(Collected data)

====

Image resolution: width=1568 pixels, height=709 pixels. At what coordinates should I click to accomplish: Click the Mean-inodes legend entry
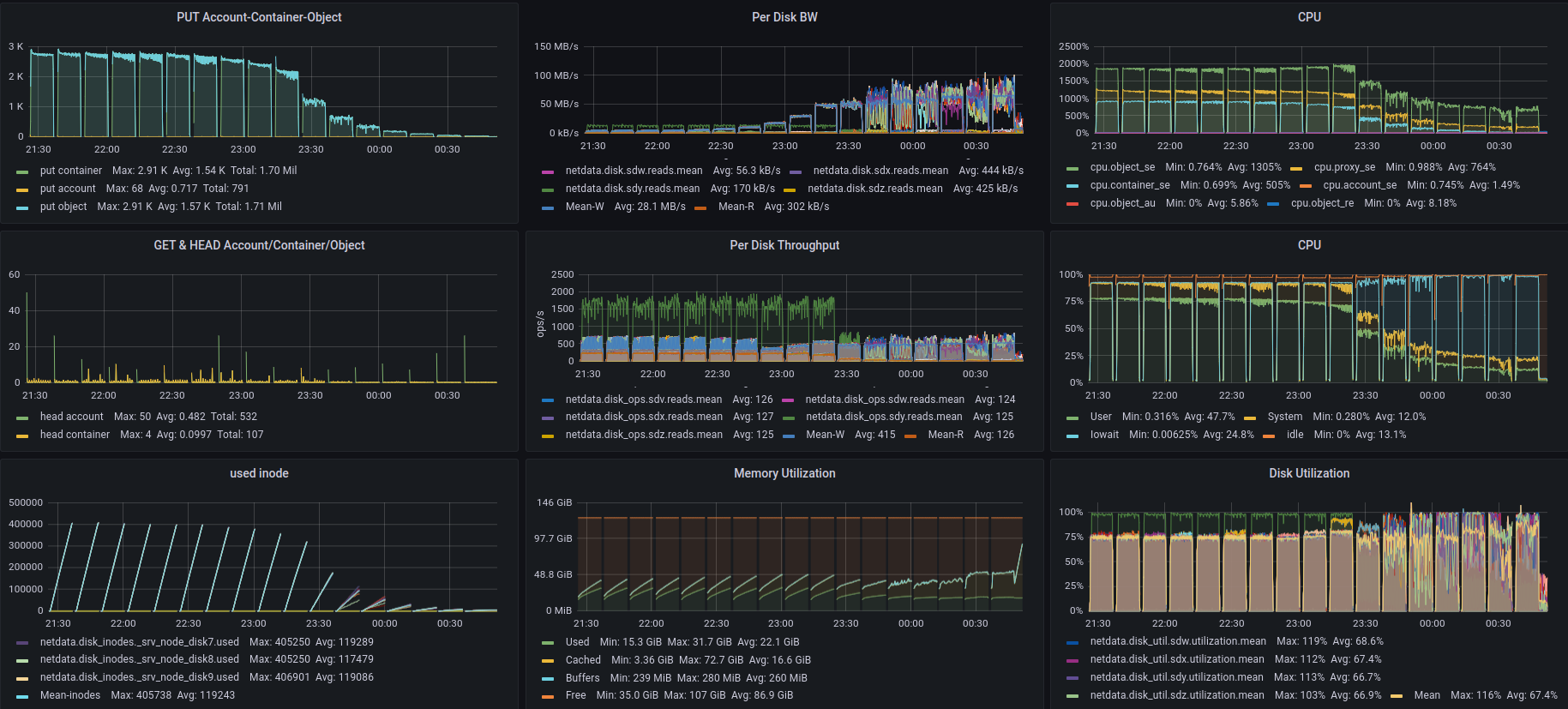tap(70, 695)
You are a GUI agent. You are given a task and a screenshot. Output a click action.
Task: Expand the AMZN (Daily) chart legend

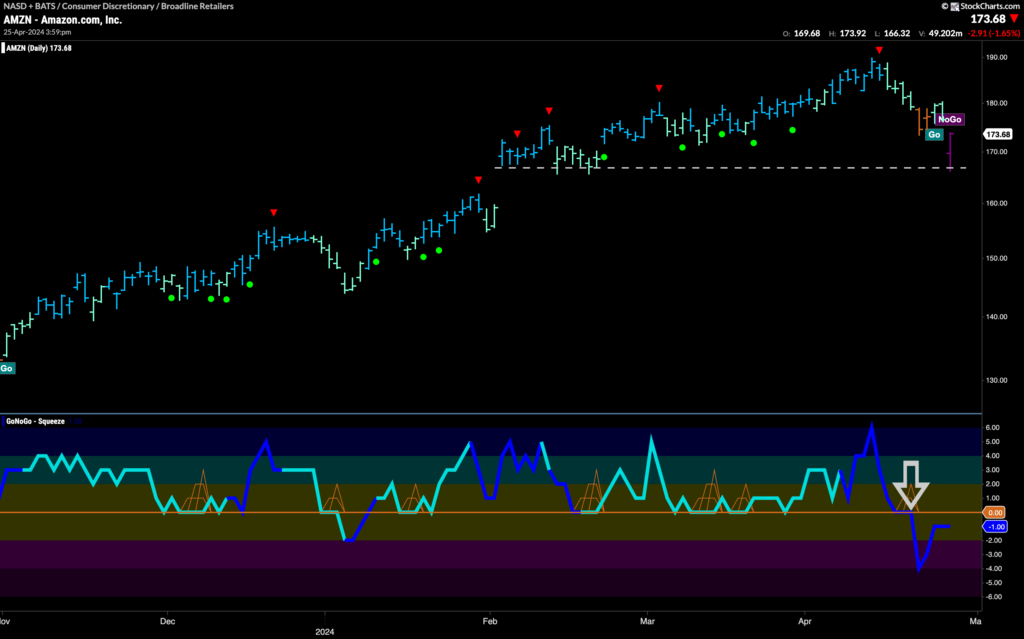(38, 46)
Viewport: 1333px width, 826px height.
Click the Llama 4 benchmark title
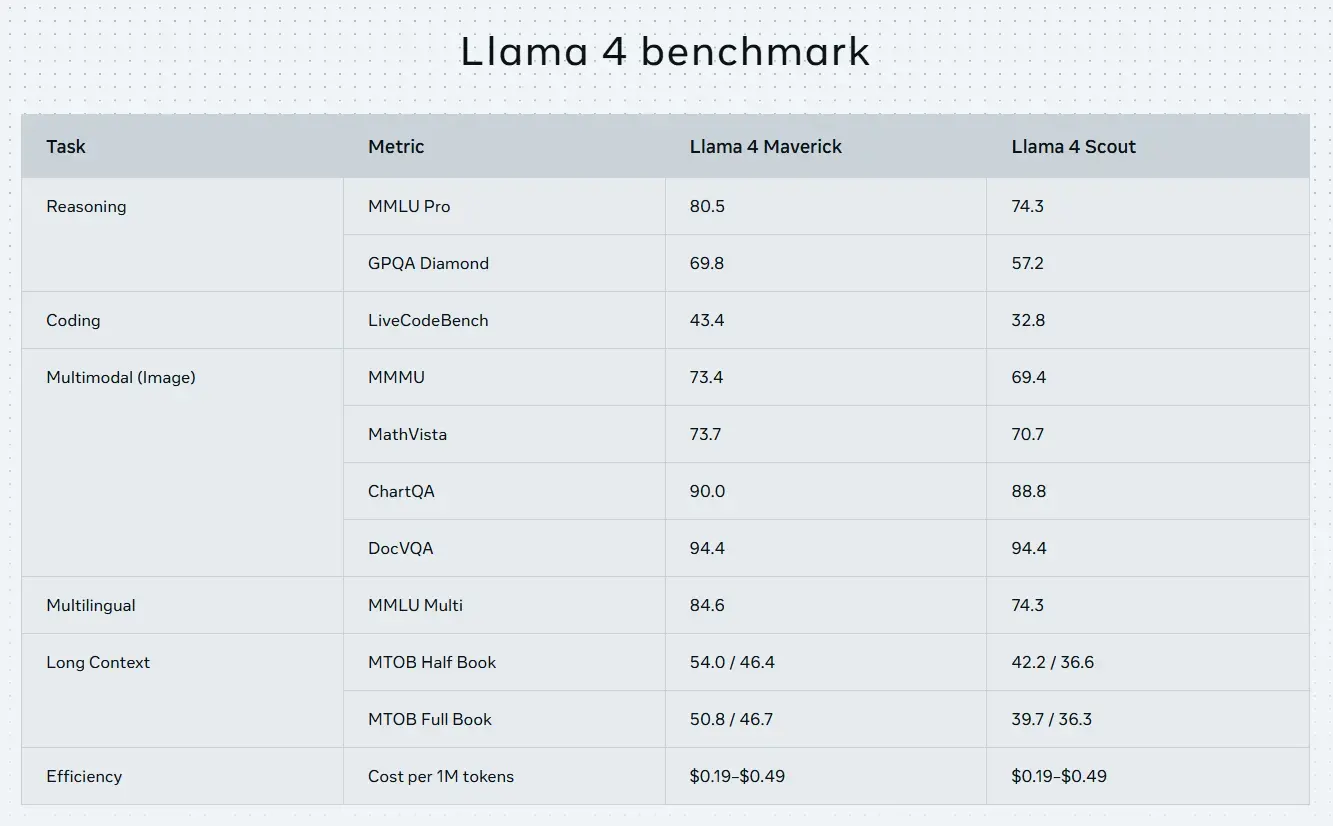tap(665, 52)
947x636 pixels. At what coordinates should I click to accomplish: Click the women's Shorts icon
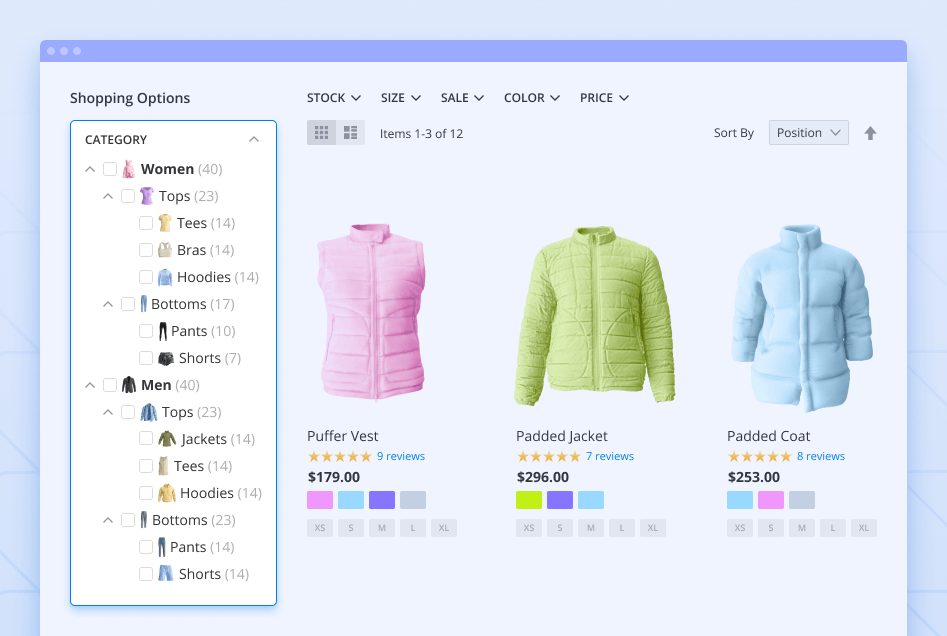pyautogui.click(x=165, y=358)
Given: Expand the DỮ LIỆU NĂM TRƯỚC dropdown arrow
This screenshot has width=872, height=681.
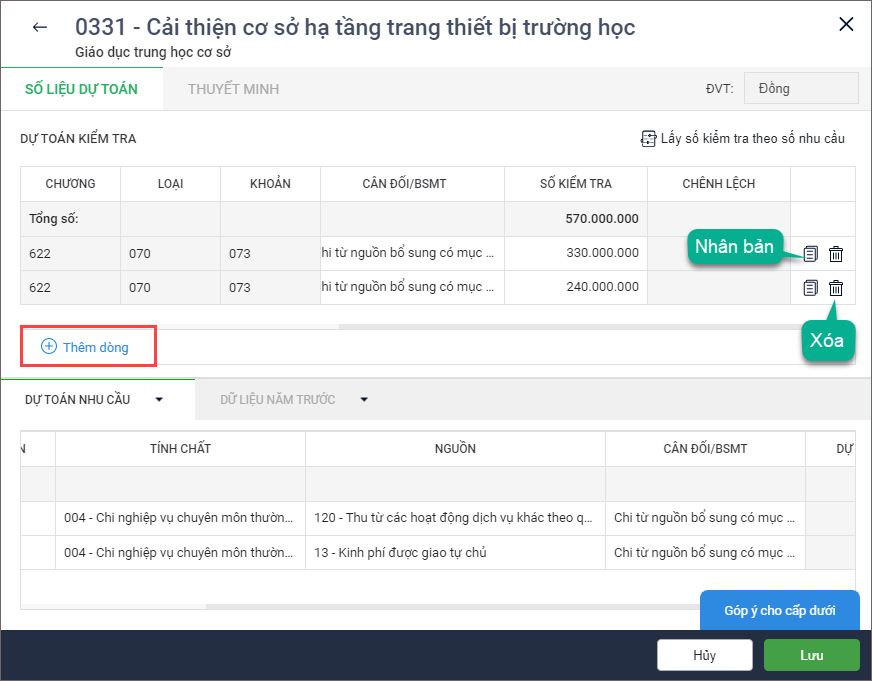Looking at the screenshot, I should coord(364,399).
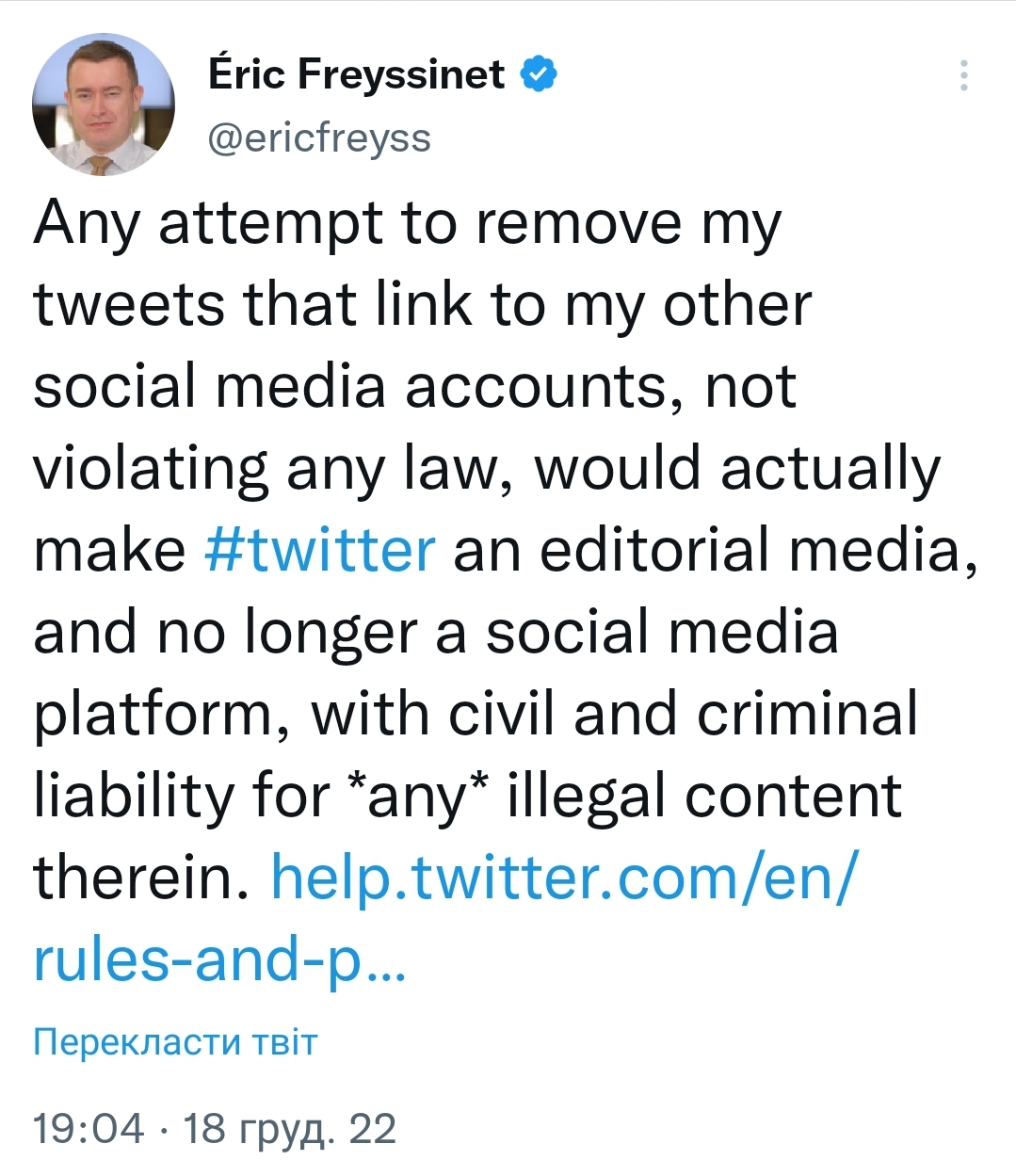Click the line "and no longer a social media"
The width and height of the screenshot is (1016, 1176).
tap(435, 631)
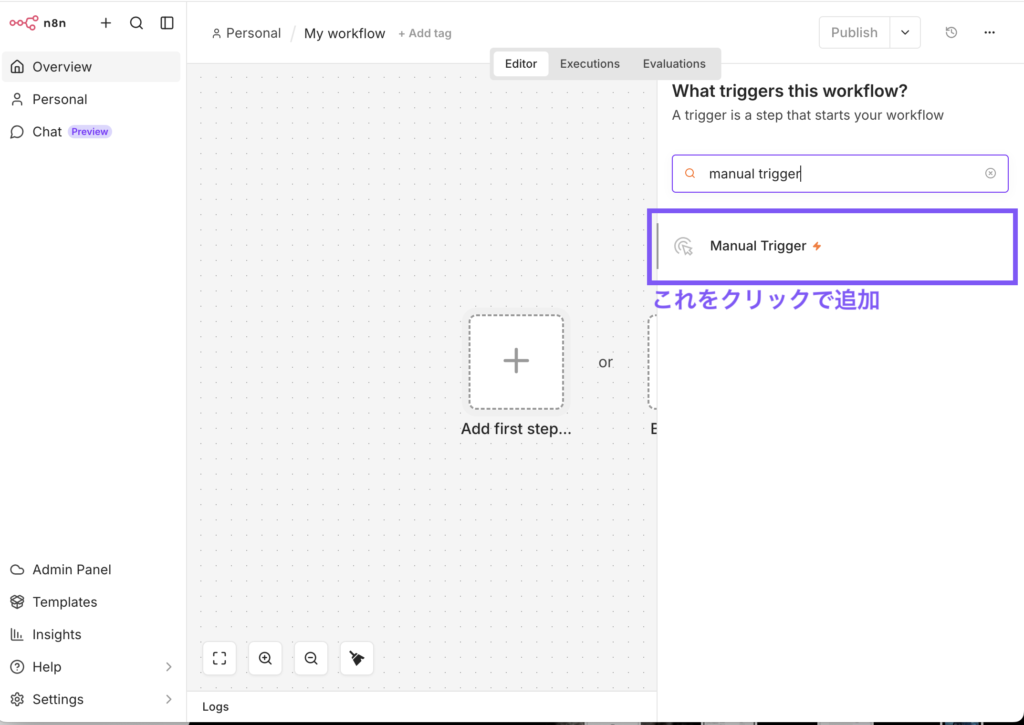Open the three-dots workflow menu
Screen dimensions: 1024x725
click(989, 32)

====

● Exercise directions
What is the exact wording of the lines from the one bearing "Task: Expand the AMZN (Daily) chart legend" through the final line of the records above? Write it out without the pictures.

● Answer box
Task: Expand the AMZN (Daily) chart legend

(38, 46)
Viewport: 1333px width, 826px height.
Click the Llama 4 benchmark title
tap(665, 52)
947x636 pixels. At what coordinates should I click to accomplish: Click the women's Shorts icon
pyautogui.click(x=165, y=358)
Given: Expand the DỮ LIỆU NĂM TRƯỚC dropdown arrow
This screenshot has width=872, height=681.
Looking at the screenshot, I should coord(364,399).
Click the line "and no longer a social media"
The width and height of the screenshot is (1016, 1176).
tap(435, 631)
Open the three-dots workflow menu
Screen dimensions: 1024x725
click(989, 32)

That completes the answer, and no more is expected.